And now very many young people no longer want to co-operate with such a system. Indeed, a large and rapidly growing number—already more than 5% of college students—use language that is openly revolutionary and apocalyptic, as if in
their generation they were going to make a French Revolution. More and more often, direct civil disobedience seems to make obvious sense.
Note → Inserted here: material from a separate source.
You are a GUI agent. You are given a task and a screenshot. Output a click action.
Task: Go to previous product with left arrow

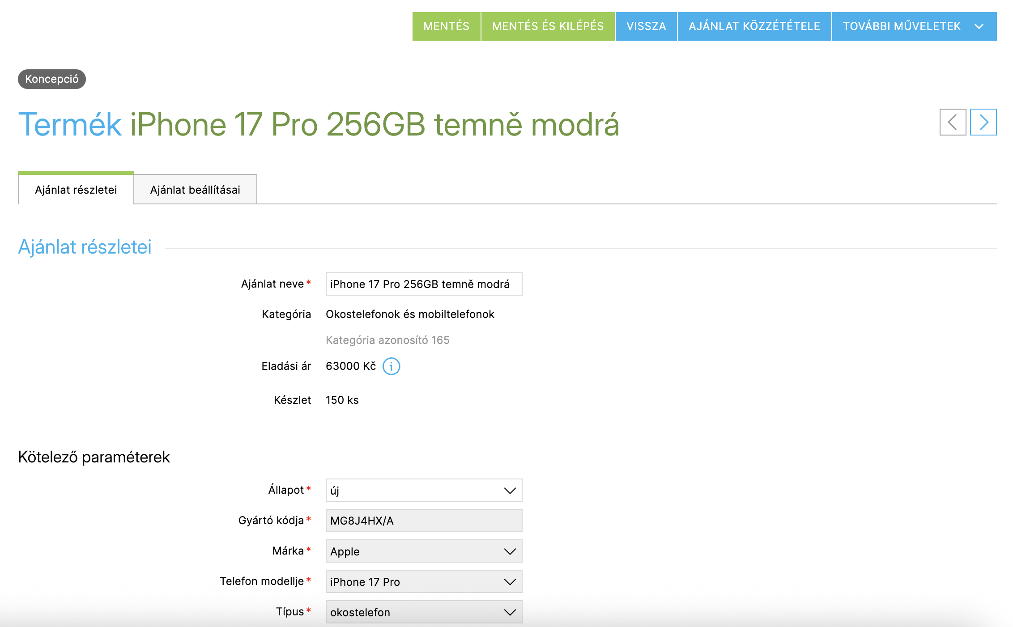953,122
We are exerting more power and feeling less right—what does that mean for the future? I have heard serious people argue for three plausible yet drastically incompatible predictions about America during the next generation, none of them happy:

(1) Some feel, with a kind of Virgilian despair, that the American empire will succeed and will impose for a long time, at home and abroad, its meaningless management and showy style of life. For instance, we will “win” in Vietnam, though such a victory of brute military technology will be a moral disaster. Clubbing together with the other nuclear powers, we will stave off the nuclear war and stop history with a new Congress of Vienna. American democracy will vanish into an establishment of promoters, mandarins, and technicians, though for a while maintaining an image of democracy as in the days of Augustus and Tiberius. And all this is probably the best possible outcome, given the complexities of high technology, urbanization, mass education, and overpopulation.
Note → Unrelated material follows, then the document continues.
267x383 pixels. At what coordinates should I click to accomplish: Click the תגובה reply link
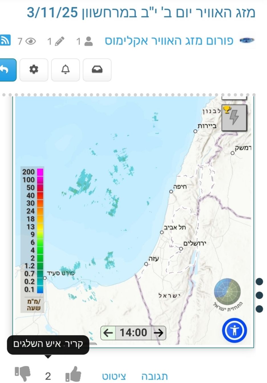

(2) Others believe, with dismay and horror, that our country is over-reaching and is bound for doom; but nothing can be done because policy cannot be influenced. Controlling communications, creating incidents that it then mistakes for history, deceived by its own Intelligence agents, our system is mesmerized. Like the Mikado, Washington is captive of its military-industrial complex. The way we manage the economy and technology must increase anomie and crime. Since the war-economy eats up brains and capital, we will soon be a fifth-rate economic power. With a few setbacks abroad—for instance, when we force a major South American country to become communist—and with the increasing disorder on the streets that is inevitable because our cities are
unworkable, there will be a police state. The atom bombs may then go off. Such being the forecast, the part of wisdom is escape, and those who cultivate
LSD
are on the right track.

(3) Others hold that the Americans are too decent to succumb to fascism, and too spirited to remain impotent clients of a managerial elite, and the tide of protest will continue to rise. The excluded poor are already refusing to remain excluded and they cannot be included without salutary changes. With the worst will in the world we cannot police the world. But the reality is that we are confused. We do not know how to cope with the new technology, the economy of surplus, the fact of One World that makes national boundaries obsolete, the unworkability of traditional democracy. We must invent new forms. To be sure, the present climate of emergency is bad for the social invention and experiment that are indispensable, and there is no doubt that our overcentralized and Establishment methods of organization make everybody stupid from top to bottom. But there is hope precisely in the young. They understand the problem in their bones. Of course, they don't know much and their disaffection both from tradition and from the adult world makes it hard for them to learn anything. Nevertheless, we will learn in the inevitable conflict, which will hopefully be mainly non-violent.

I myself hold this third view: American society is on a bad course, but there is hope for reconstruction through conflict. It is a wish. The evidence, so far, is stronger for either our empty success or for crack-up. My feeling is the same as about the atom bombs. Rationally, I must judge that the bombs are almost certain to go off in this generation; yet I cannot believe that they will go off, for I do not lead my life with that expectation.

Let me stop a moment and make another comparison. Thirty years ago the Jews in Germany believed that Hitler did not mean to exterminate them; “nobody,” they said, “can be that stupid.” So
they drifted to the gas chambers, and went finally even without resistance. Now the nuclear powers continue stockpiling bombs and pouring new billions into missiles, anti-missile missiles, and armed platforms in orbit. You Canadians, like us Americans, do not prevent it. Afterwards, survivors, if there are any, will ask, “How did we let it happen?”